With the help of the Abbe Gregoire in France, Toussaint arranged for four bishoprics to be created in Saint Domingue. Prominent in the French Revolution since 1789, Gregoire had managed to hold on to his prestige through all its various phases, including the most antireligious ones. He was a longtime abolitionist with a special interest in bringing the blacks of Saint Domingue to full status as French citizens, and reform of the Catholic Church in the colony was one means to that end. New clergy came out from France to take over the new positions, but the old colonial priests (some of whom, like Antheaume, belonged to Toussaint's inner circle) protested vigorously. Toussaint compromised, sending Guillaume Mauviel, the priest who would have become bishop of Le Cap, to a post in the former Spanish Santo Domingo. The Abbe Colin, a veteran of the old colonial clergy, was named to the Le Cap bishopric in his place. At around the same time, Toussaint declared Catholicism to be the sole religion of Saint Domingue.

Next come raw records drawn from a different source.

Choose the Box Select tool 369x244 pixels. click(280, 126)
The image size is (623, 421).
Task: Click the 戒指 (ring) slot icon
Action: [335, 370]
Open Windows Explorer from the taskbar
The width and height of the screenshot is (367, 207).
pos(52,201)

Complementing his Christian fervor, Toussaint's allusions to a higher power before the 1801 assemblies can be as easily read in a Vodouisant as in a Catholic context, and in that aspect they are quintes-sentially Haitian. Toussaint meant to signal to his listeners that he was invested with a spiritual force, but not necessarily or exclusively a Christian spirit. Officially, his Catholicism was strict and exclusive, but if he gave orders against the practice of Vbdou, that only made him the first of many Haitian heads of state to forbid Vodou publicly while practicing it himself in private. He knew the conspiratorial significance of the ceremony at Bois Caiman, whether or not he had been there in person, and he knew just as well how the flexible network of Vodouisant communities could function as a cellular structure for rebellion and revolution—that was why he had complained to Laveaux about Macaya beating the drum too often.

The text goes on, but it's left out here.